> _Rows from a screen grounding dataset_
------------------------------

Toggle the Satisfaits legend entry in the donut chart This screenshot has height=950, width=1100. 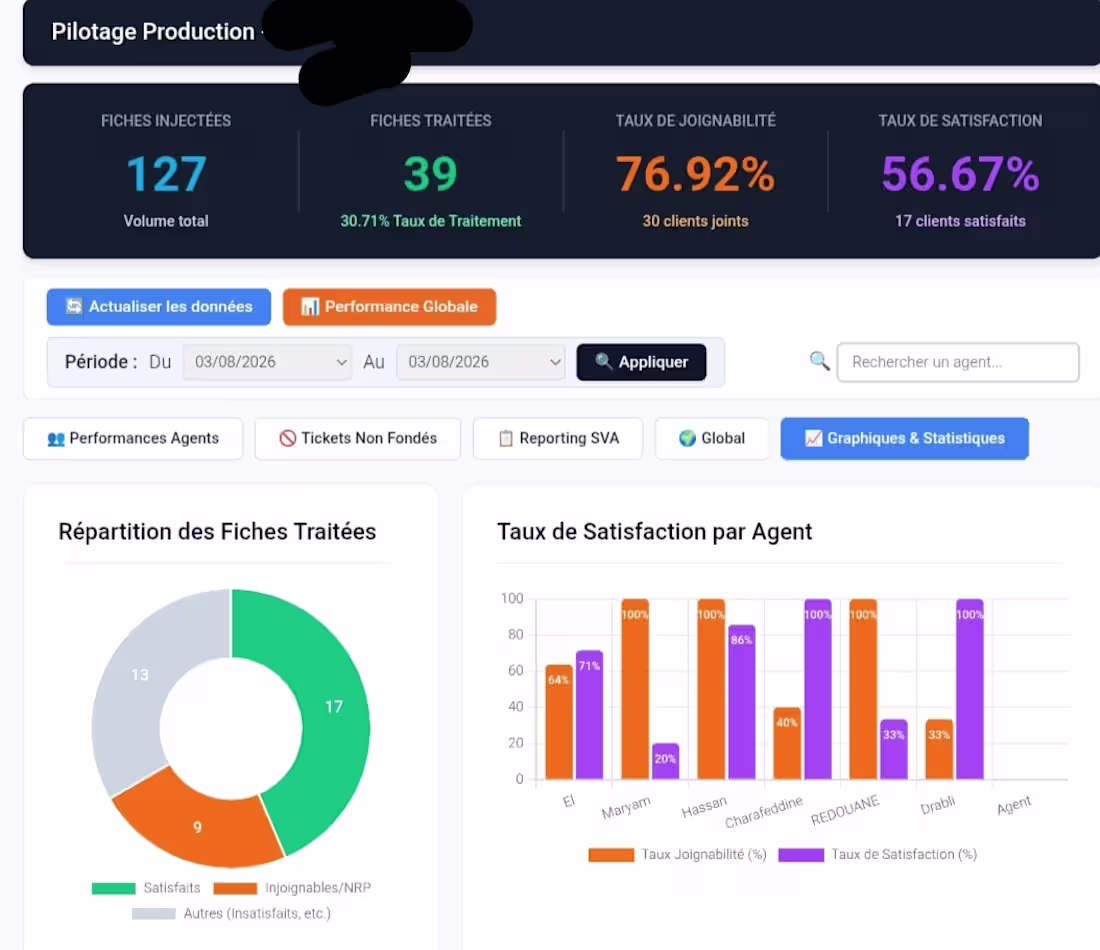point(146,888)
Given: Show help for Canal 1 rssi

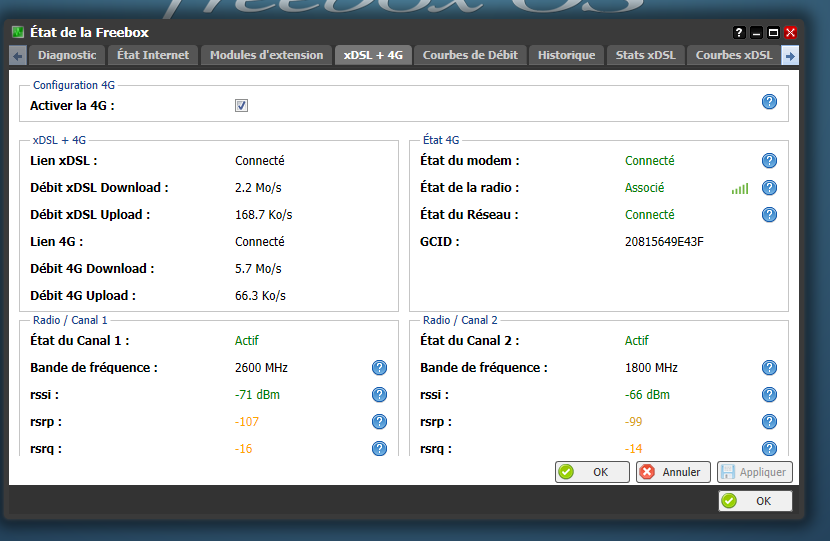Looking at the screenshot, I should pos(379,395).
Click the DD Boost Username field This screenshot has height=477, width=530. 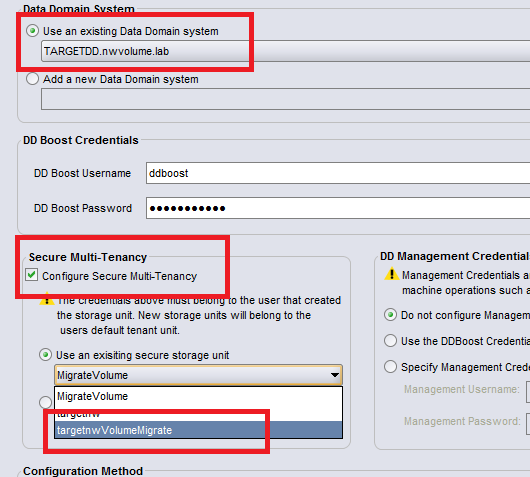click(338, 173)
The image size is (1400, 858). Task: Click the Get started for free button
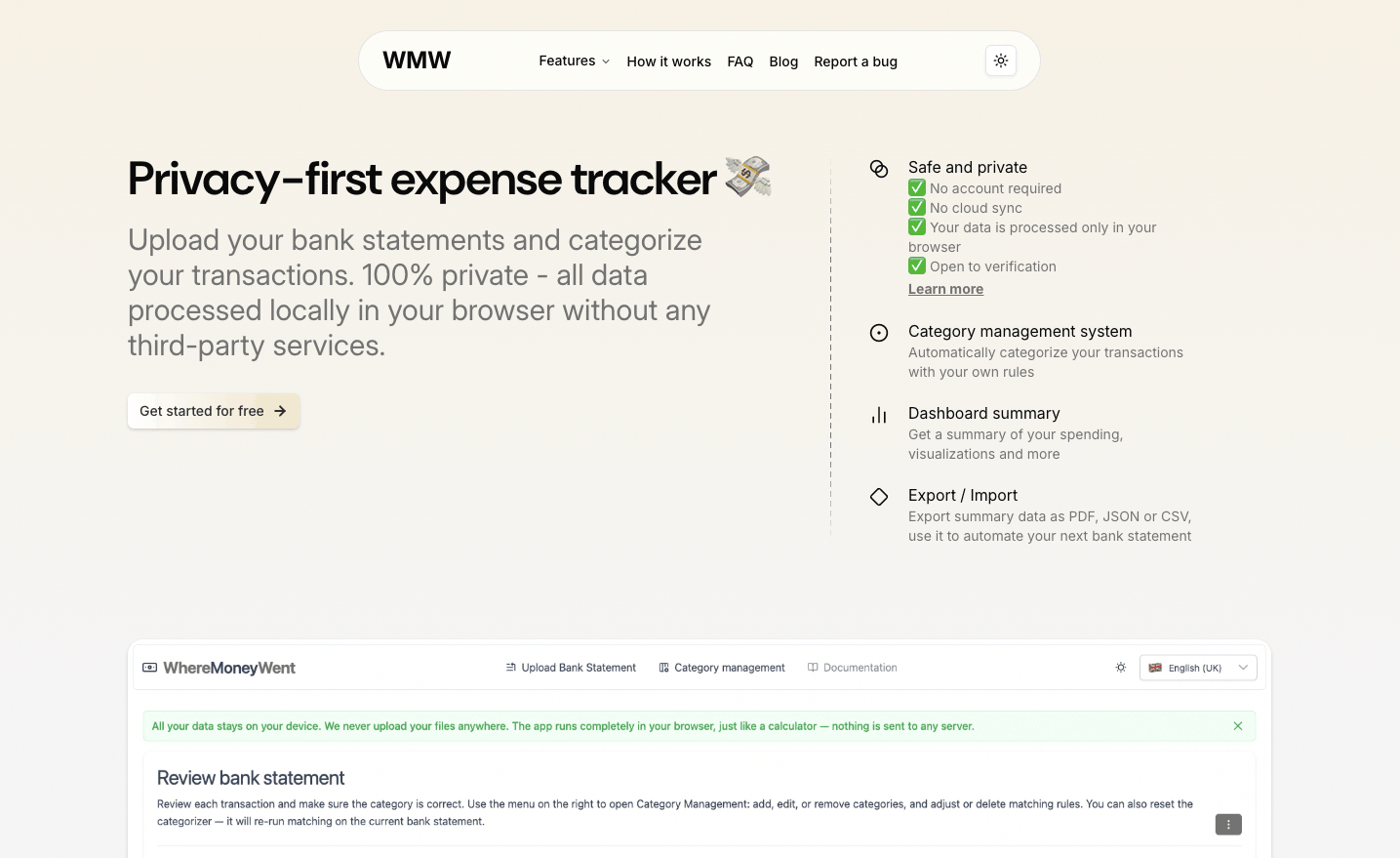[213, 410]
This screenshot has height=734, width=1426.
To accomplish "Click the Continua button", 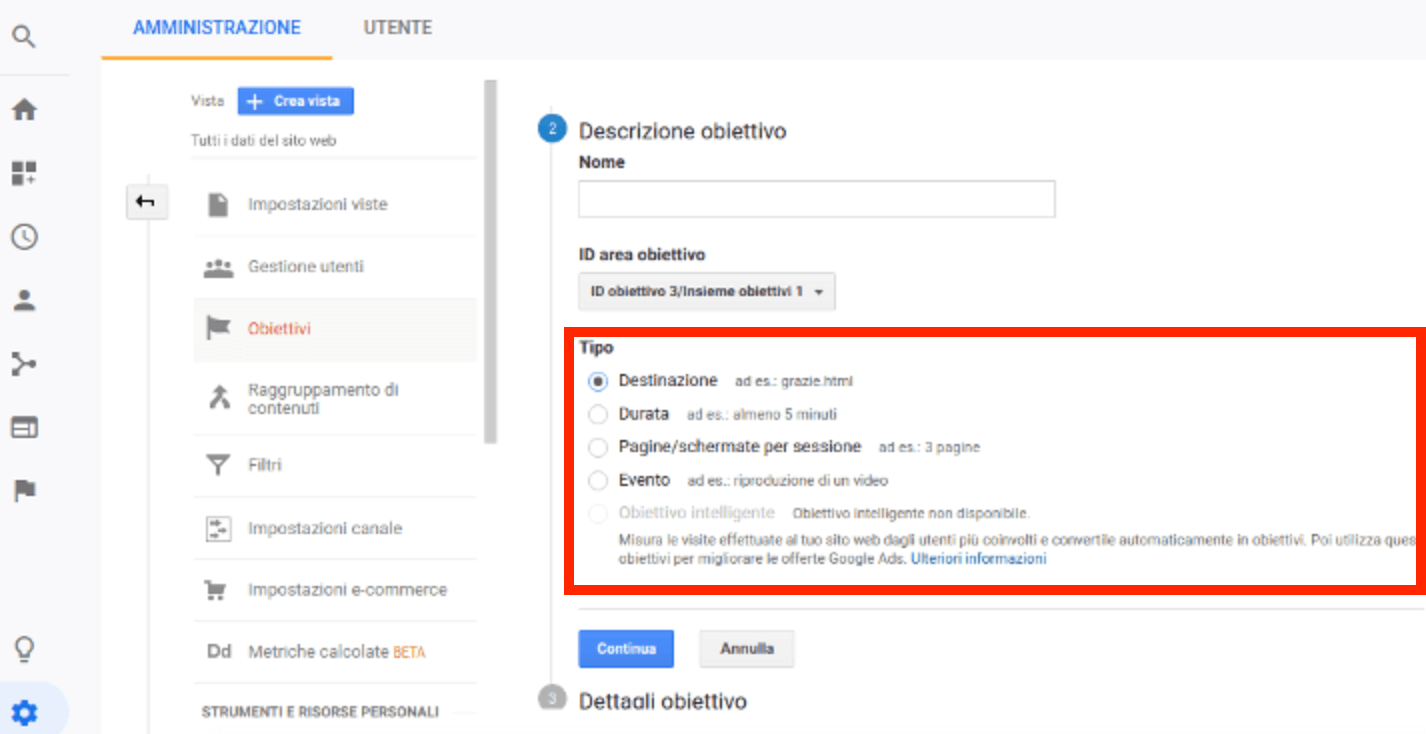I will 626,648.
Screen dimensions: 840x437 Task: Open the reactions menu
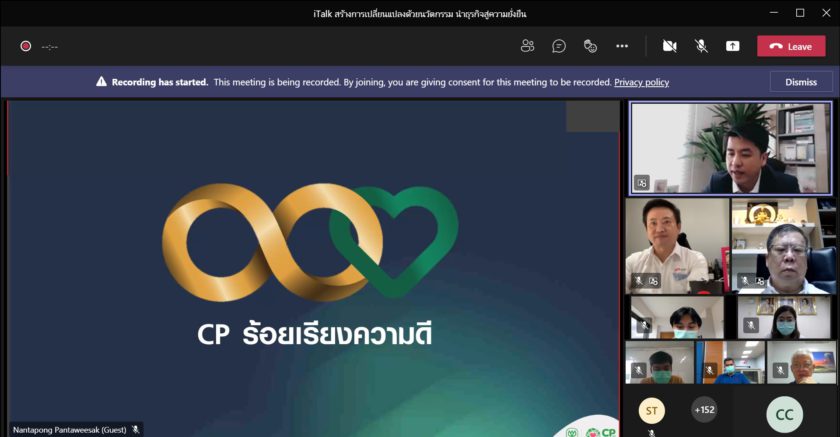[x=590, y=46]
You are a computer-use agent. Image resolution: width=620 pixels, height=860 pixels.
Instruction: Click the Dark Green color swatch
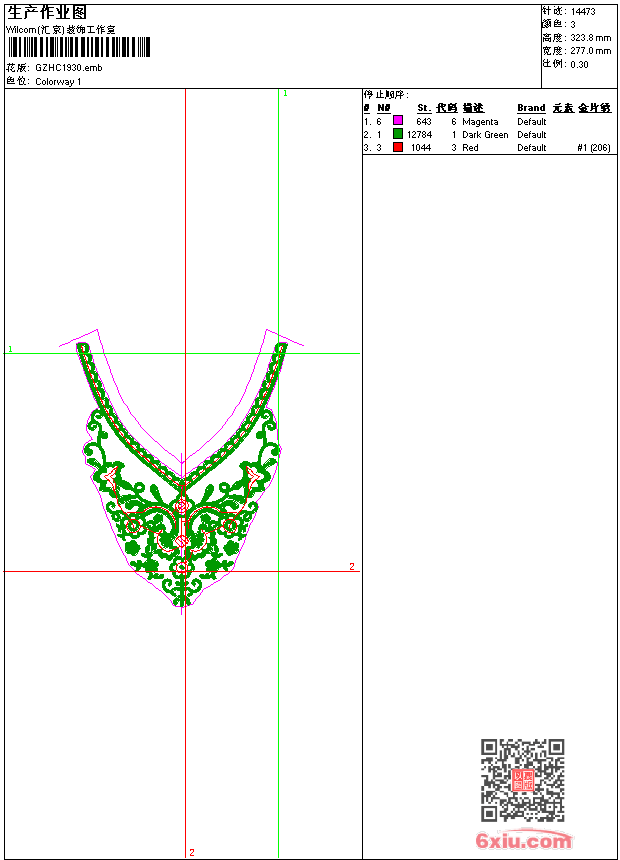(x=397, y=134)
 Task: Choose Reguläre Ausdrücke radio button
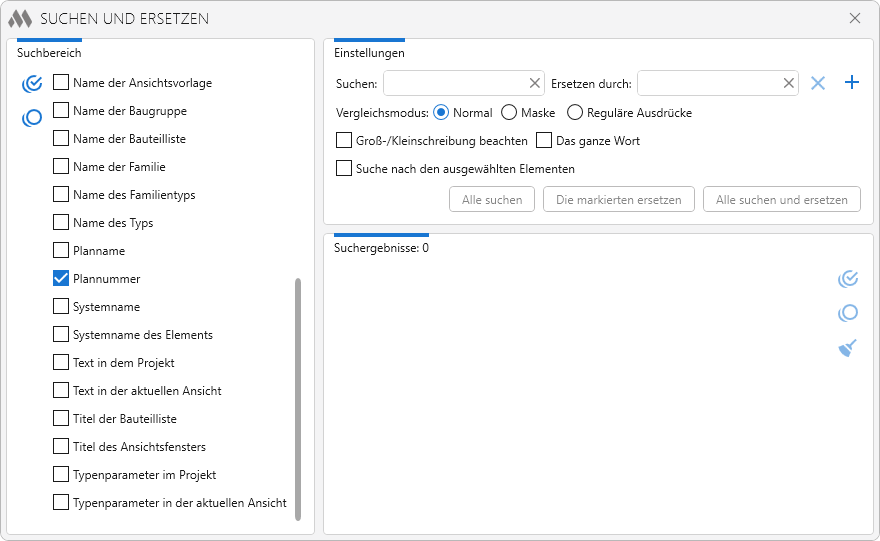575,113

------------------------------

> _Exercise directions_
Format the data from the line containing "Screen dimensions: 840x437" through the end of the data, both ends included, as a JSON list of strings with one string per line and blank lines omitted. Leave out the pictures.

> _Solution_
[
  "Screen dimensions: 840x437 Task: Open the reactions menu",
  "[x=590, y=46]",
  "You are a computer-use agent. Image resolution: width=620 pixels, height=860 pixels.",
  "Instruction: Click the Dark Green color swatch",
  "(x=397, y=134)",
  " Task: Choose Reguläre Ausdrücke radio button",
  "575,113"
]